Lifestyle-specific cancer screening adaptations: smoking, alcohol, and obesity phenotypes

While age remains a dominant risk factor for many cancers, lifestyle behaviours such as smoking, heavy alcohol use, and obesity create distinct risk phenotypes that warrant tailored screening strategies. Standard population-based programmes—such as mammography, cervical cytology, and colorectal screening—provide a baseline level of protection, but individuals with high-risk lifestyles may benefit from earlier, more frequent, or additional screening modalities. For example, heavy smokers aged 55–74 with a significant pack-year history may be candidates for low-dose CT lung cancer screening, which has been shown to reduce lung cancer mortality in high-risk cohorts.

Alcohol consumption above recommended limits increases the risk of cancers of the liver, oesophagus, head and neck, and breast. In such individuals, clinicians may adopt a lower threshold for investigating persistent symptoms such as dysphagia, hoarseness, or unexplained weight loss, and may intensify counselling on alcohol reduction as a core preventive strategy. Obesity, particularly central adiposity, is linked to colorectal, endometrial, postmenopausal breast, and pancreatic cancers. Here, prevention involves not only adherence to standard screening schedules but also aggressive lifestyle interventions aimed at weight reduction, metabolic control, and inflammation modulation. In all three phenotypes, you and your clinician should view lifestyle modification and screening as complementary, not competing, arms of cancer prevention.

Genetic predisposition testing: BRCA1/BRCA2 mutations and cascade screening programmes

For a subset of individuals, inherited genetic variants confer markedly elevated cancer risk, shifting prevention strategies from population-based to precision-based medicine. Mutations in the BRCA1 and BRCA2 genes, for instance, can increase lifetime breast cancer risk up to 72% and ovarian cancer risk up to 44%, far above baseline population rates. Genetic testing is generally offered to people with strong family histories of early-onset breast or ovarian cancer, multiple affected relatives, or known familial mutations. Pre- and post-test genetic counselling is essential to ensure informed decision-making, as test results carry profound implications for both the individual and their relatives.

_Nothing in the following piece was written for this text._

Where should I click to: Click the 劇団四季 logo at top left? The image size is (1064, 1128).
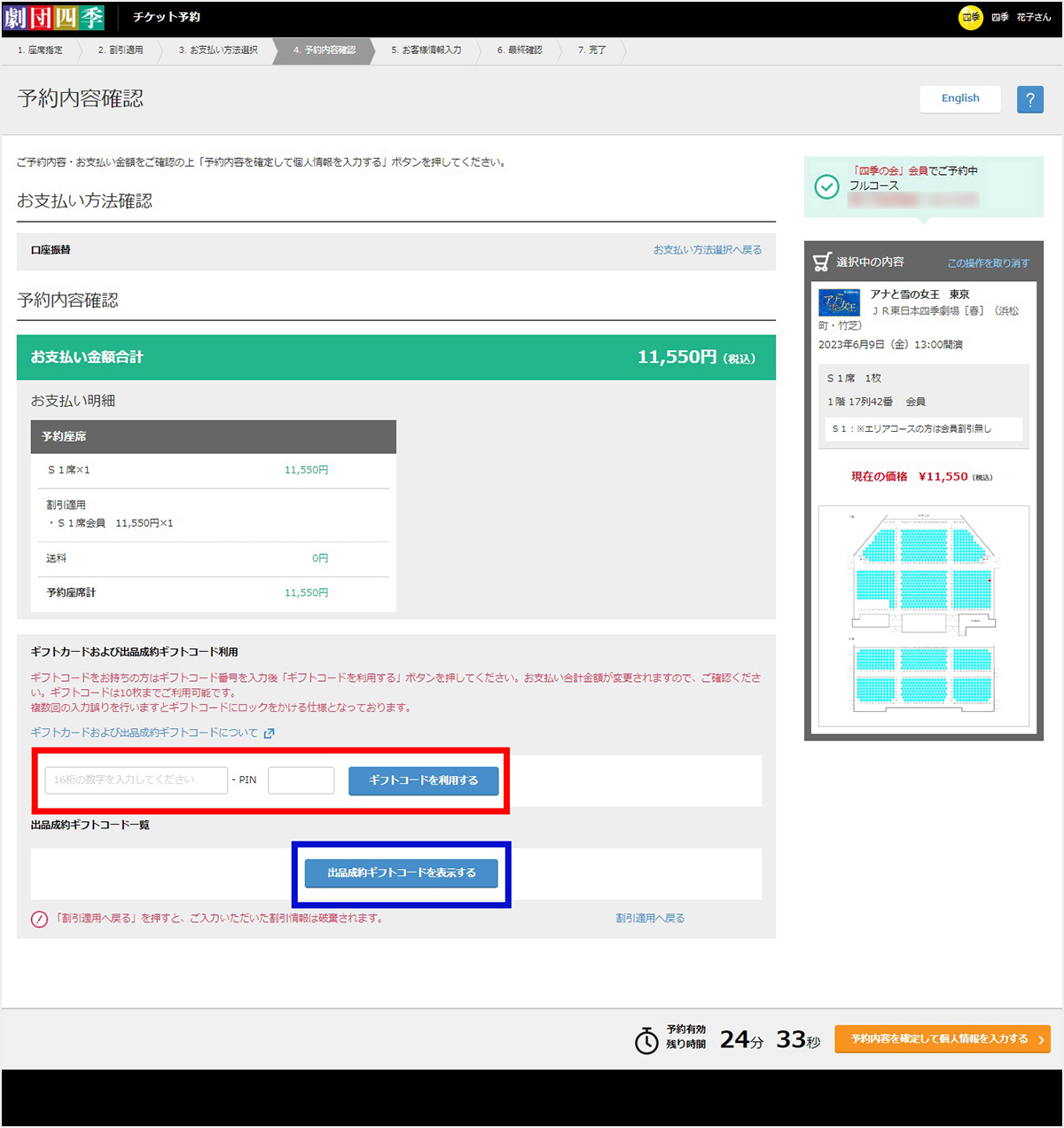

When a pathogenic BRCA mutation is identified, prevention options range from enhanced surveillance—such as annual MRI and mammography from an earlier age—to risk-reducing surgeries like bilateral mastectomy or salpingo-oophorectomy. Chemoprevention with agents such as tamoxifen may also be considered in some cases. Cascade screening programmes extend testing to biologically related family members, allowing those who test negative to avoid unnecessary anxiety and intensive surveillance, while those who test positive can access risk-reducing strategies early. This approach illustrates the ultimate evolution of prevention strategies: from broad, age-based recommendations to highly individualised pathways that integrate genetics, lifestyle, and personal preferences to optimise long-term health outcomes.